Well, the good news is that nearly half of all books are written by women. The bad news is that – in the science fiction world at least – female authors receive only half the attention given to male authors. And sometimes, in certain publications, as few as one book in ten reviewed is written by a woman. This has been researched, and I’ve been on a couple of panel discussions about it and seen the statistics! The reason for the discrepancy is unclear but may be due to some of the magazines having mostly male reviewers, and/ or being sent more books by men for review. I think there may be slightly less bias in the fantasy field, but there is still an ingrained prejudice that women don’t, or can’t, write science fiction. Which is blatantly untrue!
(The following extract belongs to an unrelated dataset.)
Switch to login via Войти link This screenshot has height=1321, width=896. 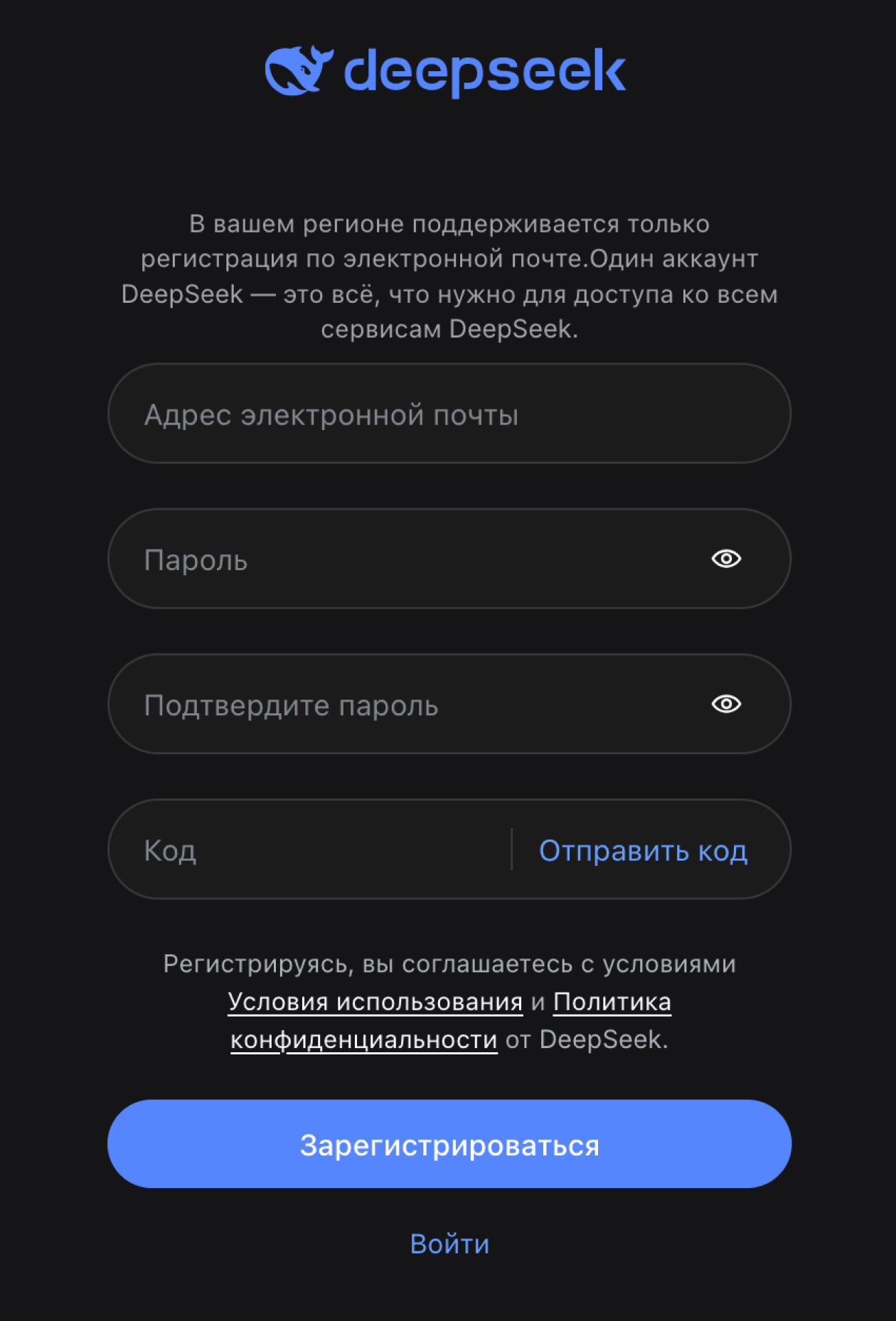(x=448, y=1244)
I suspect there may be a similar bias in literary fiction, but I haven’t looked into this, nor into differences between bloggers and the professional media. (Are bloggers more open-minded?) I think the media have become less contemptuous of genre fiction in recent years, which is a good thing. However, the long-standing misconception that anything men do is automatically “better” or “more important” than anything women do, merely because they are male, is regrettably still with us. This bias is completely irrational, yet very persistent, a situation that gets me very mad! But we will never give up our struggle to overcome it.
Are you familiar with the roleplaying games hobby? Which of your novels do you think would translate best into a roleplaying game, a world which players could explore and characters for them to encounter or is the whole idea of taking one of your stories and presenting it as a roleplaying game a bad one?
I haven’t indulged, although I have several friends who love roleplaying. It might be possible to make a roleplaying game of A Taste of Blood Wine, or my Aetherial Tales series for Tor (Elfland, Midsummer Night, Grail of the Summer Stars)… the latter has quite a complex Otherworld that the characters can enter. I’d have to work with a game creator, because I wouldn’t have a clue where to start! I have mixed feelings, because in the novels, my characters live through their stories like “real people” and it would seem odd to have them in a game world. However, I wouldn’t rule out the idea, it might be fun!
What can fans hope to see from you in the future? Any secret projects?
Heh heh, if they’re secret I can’t tell you about them! As for the non-secret ones – I’m editing the third vampire novel, The Dark Blood of Poppies, by which I mean going through the text to smooth out any waffle or purple prose – and I’m working on a brand-new fourth one, The Dark Arts of Blood. It’s set in the late 1920s, with my existing characters and a few new ones to stir things up. After that… I’m not sure yet. There are lots of possibilities but I’ll worry about it once Dark Arts is finished. It’s lovely to be playing in my Blood Wine world again.